C. Krumnow, O. Legeza, R. Schneider, J. Eisert

Non-local fermionic models are frequently encountered in physics, most prominently in quantum 
chemistry, but also when capturing quantum lattice systems. If strong correlations are present in 
the system, traditional numerical methods such as HF, CI or CC reach in some instances their 
limits. In these cases tensor-network methods provide a new way forward at the cost of being more 
expensive. The long-range nature of the interaction of such systems, however, renders their 
straightforward numerical simulation using tensor-network methods difficult. When using a 
DMRG-based method, a suitable reordering of the orbitals will already reduce the computational 
effort. Still, one has more freedom to preprocess the Hamiltonian by means of unitary 
transformations from one set of fermionic modes to another, aiming at minimising the entanglement 
present in the system. Here, we present an adaptive method that aims at combining advantages 
arising from suitable local mode transformations and matrix-product updates ``on the fly'' in an 
iterative fashion.
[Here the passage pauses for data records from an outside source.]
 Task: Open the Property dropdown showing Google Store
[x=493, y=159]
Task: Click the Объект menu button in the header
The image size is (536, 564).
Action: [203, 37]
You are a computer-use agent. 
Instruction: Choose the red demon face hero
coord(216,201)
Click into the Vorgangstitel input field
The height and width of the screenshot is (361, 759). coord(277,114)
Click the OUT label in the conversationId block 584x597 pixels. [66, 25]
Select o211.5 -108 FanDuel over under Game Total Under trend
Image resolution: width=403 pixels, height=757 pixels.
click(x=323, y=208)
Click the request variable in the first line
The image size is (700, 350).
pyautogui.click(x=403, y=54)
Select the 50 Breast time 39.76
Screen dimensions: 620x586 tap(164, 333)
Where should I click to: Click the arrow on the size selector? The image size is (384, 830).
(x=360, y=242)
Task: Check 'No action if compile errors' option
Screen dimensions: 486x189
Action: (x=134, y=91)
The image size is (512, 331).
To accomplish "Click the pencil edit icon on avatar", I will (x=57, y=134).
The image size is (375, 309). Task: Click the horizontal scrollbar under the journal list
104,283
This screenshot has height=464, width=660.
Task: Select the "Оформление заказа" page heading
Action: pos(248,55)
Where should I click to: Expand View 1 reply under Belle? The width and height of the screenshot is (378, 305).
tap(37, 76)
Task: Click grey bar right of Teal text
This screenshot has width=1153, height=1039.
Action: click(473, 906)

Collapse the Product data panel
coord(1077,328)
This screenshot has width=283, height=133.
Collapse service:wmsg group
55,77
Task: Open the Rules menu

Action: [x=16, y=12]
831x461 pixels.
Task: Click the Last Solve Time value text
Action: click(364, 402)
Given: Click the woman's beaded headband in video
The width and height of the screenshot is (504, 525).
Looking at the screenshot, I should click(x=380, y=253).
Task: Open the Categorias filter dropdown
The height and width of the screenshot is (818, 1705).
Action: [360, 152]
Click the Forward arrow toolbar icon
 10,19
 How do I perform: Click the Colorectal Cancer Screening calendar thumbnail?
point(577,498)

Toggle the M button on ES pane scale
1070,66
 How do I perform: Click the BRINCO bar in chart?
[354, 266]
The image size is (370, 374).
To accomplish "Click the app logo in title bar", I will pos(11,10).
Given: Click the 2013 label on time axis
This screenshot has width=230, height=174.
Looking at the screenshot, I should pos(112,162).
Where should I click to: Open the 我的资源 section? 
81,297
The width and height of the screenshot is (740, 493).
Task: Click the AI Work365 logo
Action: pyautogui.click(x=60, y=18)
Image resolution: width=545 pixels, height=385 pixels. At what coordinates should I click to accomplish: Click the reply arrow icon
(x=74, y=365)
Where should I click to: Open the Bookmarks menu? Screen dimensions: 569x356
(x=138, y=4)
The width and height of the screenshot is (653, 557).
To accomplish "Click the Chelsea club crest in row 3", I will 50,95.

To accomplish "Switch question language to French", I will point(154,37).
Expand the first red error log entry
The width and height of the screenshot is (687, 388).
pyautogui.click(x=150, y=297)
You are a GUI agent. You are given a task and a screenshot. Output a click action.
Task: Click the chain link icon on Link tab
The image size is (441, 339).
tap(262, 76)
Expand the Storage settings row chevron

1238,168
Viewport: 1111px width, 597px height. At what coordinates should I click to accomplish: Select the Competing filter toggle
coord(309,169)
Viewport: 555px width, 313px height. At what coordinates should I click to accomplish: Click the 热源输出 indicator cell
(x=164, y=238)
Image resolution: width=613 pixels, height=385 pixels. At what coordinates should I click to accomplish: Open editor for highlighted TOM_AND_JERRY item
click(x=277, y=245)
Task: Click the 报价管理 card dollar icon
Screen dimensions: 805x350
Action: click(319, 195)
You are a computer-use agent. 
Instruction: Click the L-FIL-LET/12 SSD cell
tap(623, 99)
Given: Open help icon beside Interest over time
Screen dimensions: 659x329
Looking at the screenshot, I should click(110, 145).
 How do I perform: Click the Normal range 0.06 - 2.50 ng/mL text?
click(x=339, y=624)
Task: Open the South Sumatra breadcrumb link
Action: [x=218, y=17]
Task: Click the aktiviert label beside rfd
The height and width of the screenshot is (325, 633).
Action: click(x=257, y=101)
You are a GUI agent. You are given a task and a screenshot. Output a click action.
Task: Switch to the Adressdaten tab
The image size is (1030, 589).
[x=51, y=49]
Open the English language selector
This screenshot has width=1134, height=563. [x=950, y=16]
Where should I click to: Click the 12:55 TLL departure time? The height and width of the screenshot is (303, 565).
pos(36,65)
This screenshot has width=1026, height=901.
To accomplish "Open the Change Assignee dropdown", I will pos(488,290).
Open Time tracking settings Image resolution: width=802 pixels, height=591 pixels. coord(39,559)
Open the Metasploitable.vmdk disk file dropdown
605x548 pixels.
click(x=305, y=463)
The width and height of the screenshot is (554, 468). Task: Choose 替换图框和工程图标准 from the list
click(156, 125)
Our results - both for lattice models and for systems in quantum chemistry - 
show that by including such local mode transformations and applying known reordering techniques, 
one finds good approximations of the ground state already for low bond dimensions and optimises the 
entanglement structure present in the ground. In addition, in cases where they can be identified in 
advance, we are able to approximately recover optimal global mode transformations from the local 
ones for medium sized systems.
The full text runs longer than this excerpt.